Saturday, July 7, 2007

Australia Akui Ada Faktor Minyak di Balik Invasi Irak
Sudah 3.580 Tentara AS Tewas sejak 2003

canberra, kamis - Untuk pertama kali, Pemerintah Australia mengakui bahwa minyak menjadi faktor kunci di balik dukungan Australia atas invasi Amerika Serikat ke Irak. Semula, Australia selalu menyangkal adanya kepentingan untuk mengamankan suplai minyak sebagai alasan invasi tersebut.

Dalam sebuah tinjauan strategi pertahanan Australia yang dirilis Kamis (5/7) disebutkan bahwa "mengamankan sumber daya" di Timur Tengah adalah prioritas utama. "Strategi pertahanan yang kami umumkan hari ini menjabarkan banyak prioritas pertahanan dan keamanan Australia, dan keamanan sumber daya adalah salah satunya," kata Menteri Pertahanan Australia Brendan Nelson.

"Timur Tengah sendiri, tidak hanya Irak, tetapi juga seluruh kawasan Timur Tengah, adalah penyedia energi penting untuk dunia. Australia dan seluruh dunia perlu memikirkan apa yang akan terjadi jika ada penarikan pasukan lebih awal dari Irak," ujarnya.

Pernyataan tersebut membuktikan argumen para penentang keras Perang Irak bahwa invasi AS pada tahun 2003 lebih didorong kepentingan minyak daripada alasan menemukan senjata pemusnah massal milik Saddam Hussein.

Australia bergabung dengan invasi yang dipimpin AS pada tahun 2003 dan mengirimkan sekitar 1.575 tentara ke Irak. Perdana Menteri John Howard juga masih merupakan pendukung kuat kampanye militer AS.

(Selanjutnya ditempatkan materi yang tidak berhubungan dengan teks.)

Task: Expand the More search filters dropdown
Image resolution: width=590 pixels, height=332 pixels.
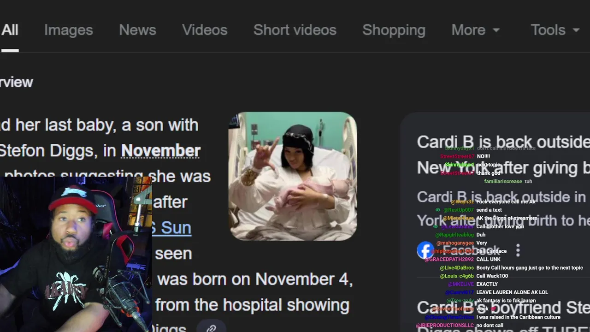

Nelson mengatakan, alasan utama Australia mempertahankan pasukan di Irak adalah mencegah kekerasan antara warga Sunni dan Syiah dan membantu sekutu mereka, AS, memerangi terorisme dan menjaga stabilitas kawasan. Namun, dia tetap menyebut pengamanan suplai minyak adalah bagian penting dalam mewujudkan stabilitas tersebut.

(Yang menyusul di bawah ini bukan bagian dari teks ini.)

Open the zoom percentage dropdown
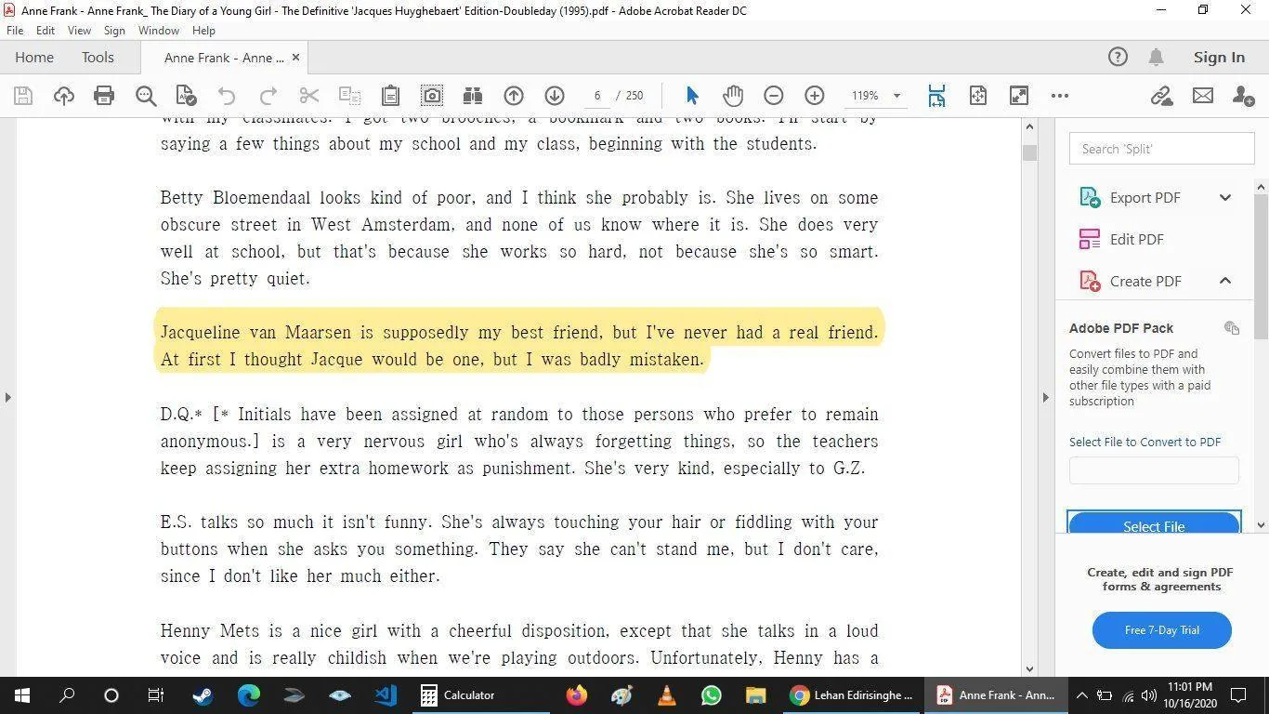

"Dari semua alasan itu, sangat penting jika Australia memandang, adalah kepentingan kami untuk menjamin bahwa kami meninggalkan Timur Tengah, terutama Irak, dalam situasi keamanan berkesinambungan," ujar Nelson.

Dia menambahkan, pasukan Australia tetap bertahan di Irak selama mereka dibutuhkan. Keberadaan pasukan tersebut juga tidak akan dipengaruhi situasi dalam negeri, yaitu pemilu yang akan diselenggarakan akhir tahun ini.

"Kami telah memutuskan bahwa kondisi di Irak yang akan menentukan (penarikan pasukan), bukan situasi politik di Australia," kata Nelson.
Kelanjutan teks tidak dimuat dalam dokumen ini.